## Material shown

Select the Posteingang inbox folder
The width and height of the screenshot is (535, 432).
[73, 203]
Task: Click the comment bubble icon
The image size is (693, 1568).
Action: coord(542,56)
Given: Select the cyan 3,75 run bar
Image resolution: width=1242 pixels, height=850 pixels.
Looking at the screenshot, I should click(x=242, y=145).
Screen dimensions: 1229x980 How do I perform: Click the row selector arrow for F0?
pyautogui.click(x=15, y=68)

...

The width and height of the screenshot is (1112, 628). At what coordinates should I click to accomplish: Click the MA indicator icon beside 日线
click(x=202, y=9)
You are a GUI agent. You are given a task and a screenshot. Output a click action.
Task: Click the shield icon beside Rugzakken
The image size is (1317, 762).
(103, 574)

--

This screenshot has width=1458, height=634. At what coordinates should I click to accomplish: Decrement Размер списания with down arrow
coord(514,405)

## What you should do
Every line above from the line with "Select the Posteingang inbox folder" to the line with "Given: Select the cyan 3,75 run bar" is wanted, ends included; write them out exactly and add no other line.

## Solution to this problem
Select the Posteingang inbox folder
The width and height of the screenshot is (535, 432).
[73, 203]
Task: Click the comment bubble icon
The image size is (693, 1568).
Action: coord(542,56)
Given: Select the cyan 3,75 run bar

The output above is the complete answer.